-- Information provided follows --

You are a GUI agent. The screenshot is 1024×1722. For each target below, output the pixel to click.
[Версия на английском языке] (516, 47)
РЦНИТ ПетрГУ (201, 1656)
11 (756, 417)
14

-- Information provided concluded --

## Work instructions:
Reproduce every record above exactly as it is written.

## Solution to this problem:
You are a GUI agent. The screenshot is 1024×1722. For each target below, output the pixel to click.
[Версия на английском языке] (516, 47)
РЦНИТ ПетрГУ (201, 1656)
11 (756, 417)
14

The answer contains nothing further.